Available data suggest that about 1 in 5 children in Europe are victims of some form of sexual violence. It is estimated that in 70% to 85% of cases, the abuser is somebody the child knows and trusts. Child sexual violence can take many forms: sexual abuse within the family circle, child pornography and prostitution, corruption, solicitation via Internet and sexual assault by peers.
Sexual violence against children exists in every country in Europe, but there are many obstacles to obtaining a clear picture of its scope, depth and nature.
Most cases go unreported, disclosure can take years, reliable statistics are difficult to obtain and there is no standardised, co-ordinated method for gathering data.
Researchers have conducted many individual studies, but these vary in definitions and methodologies, making cross-comparisons difficult or impossible. Moreover, few of these studies are repeated at later dates, which would reveal developing trends, allowing states to respond early. What figures we do have are proxy figures based on studies with large sampling populations.
Having accurate, empirically-based data with which to build sound policies, based on real risks and needs, would greatly enhance protection and preventive strategies, including the quality and scope of services offered to child victims and their families.
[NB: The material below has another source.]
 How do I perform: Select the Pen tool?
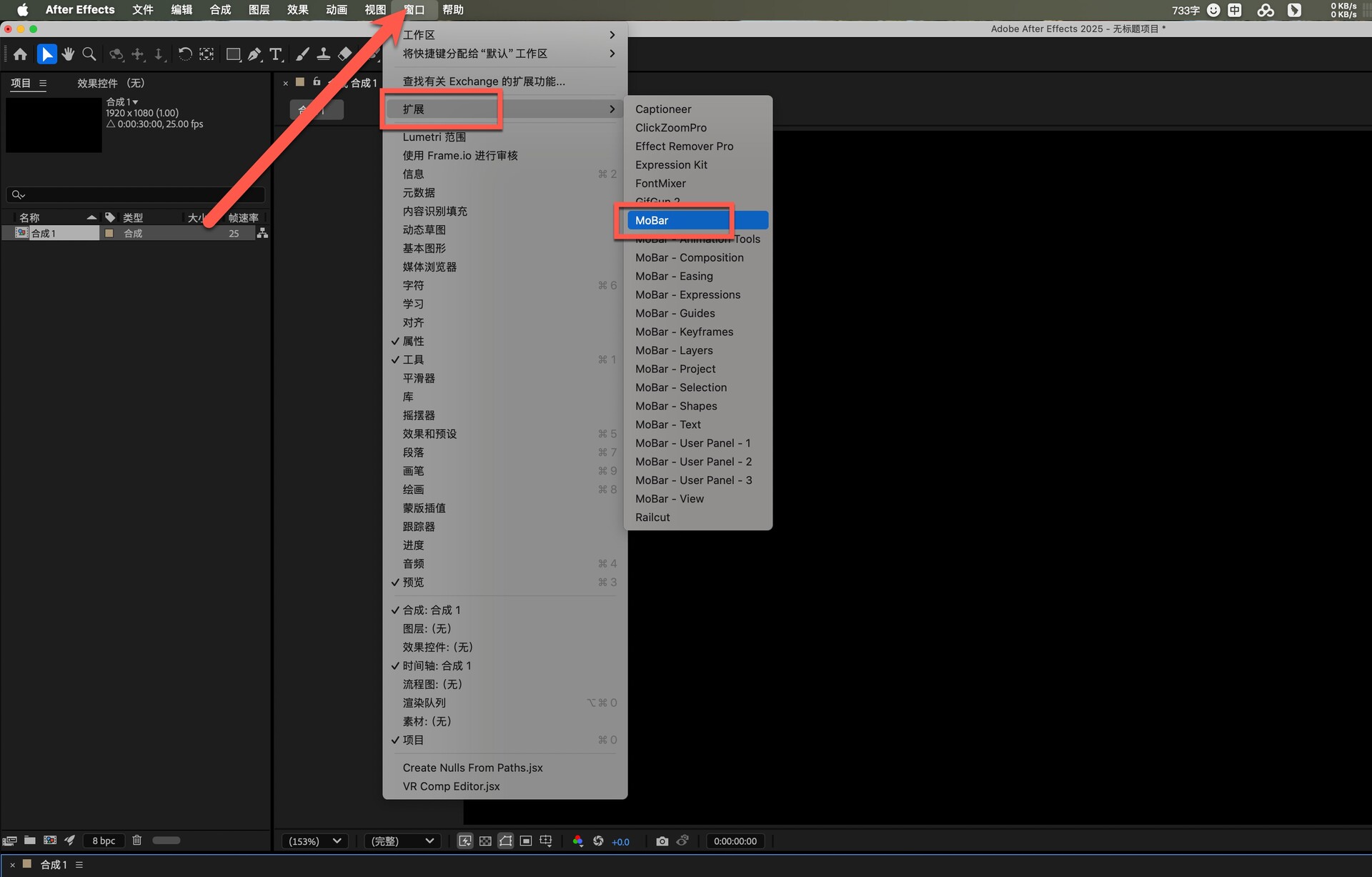tap(254, 54)
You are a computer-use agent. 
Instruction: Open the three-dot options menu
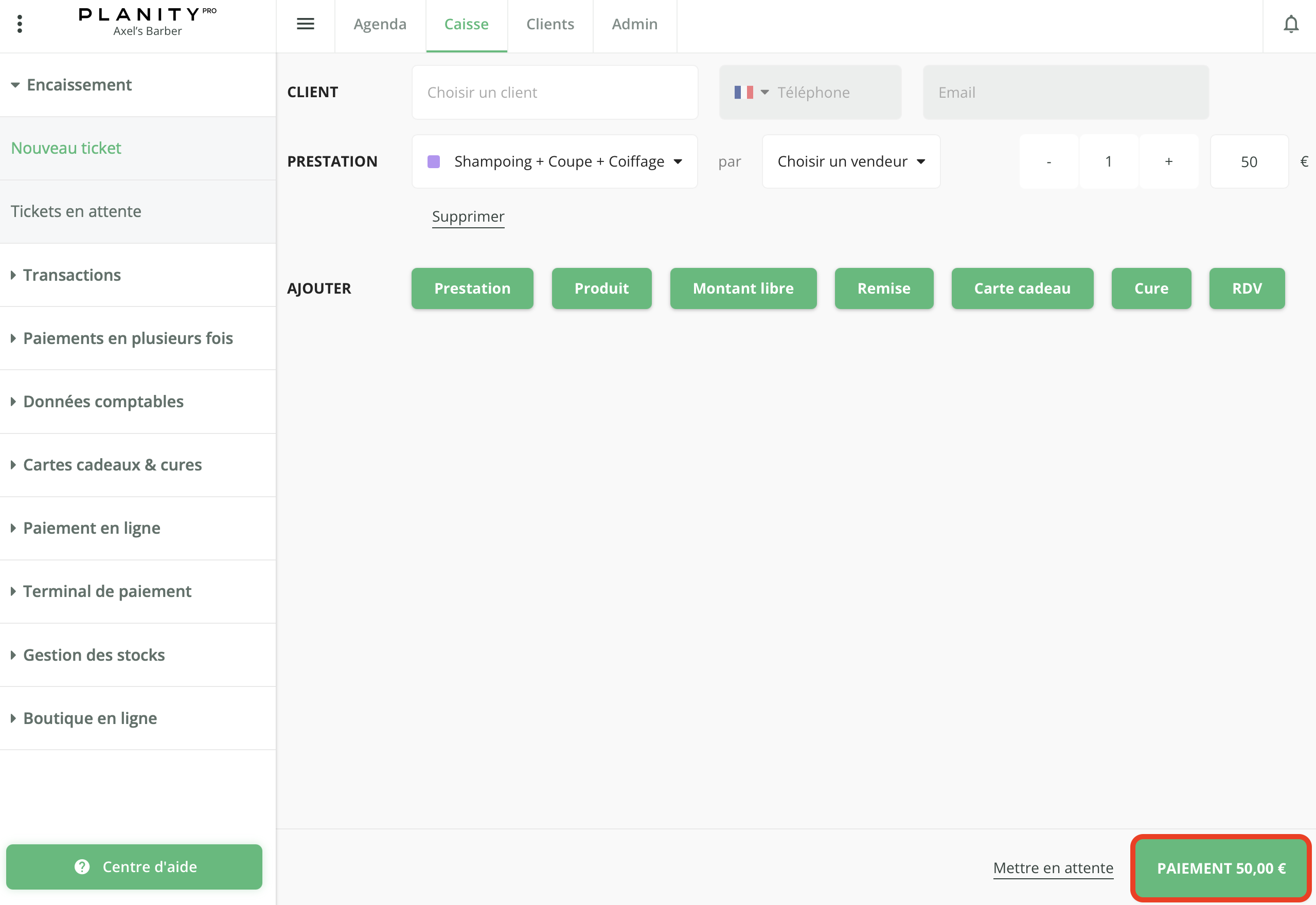coord(20,24)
Abused children vary in age, lifestyle and reaction to abuse, and need specialised, treatment therapies to help them along the road to recovery.
More reliable data would also single out particularly vulnerable groups of children and guide states to respond earlier with information and protection campaigns. Having a deeper understanding of perpetrators' family backgrounds would also facilitate better prevention policies targeting the root causes of sexual violence.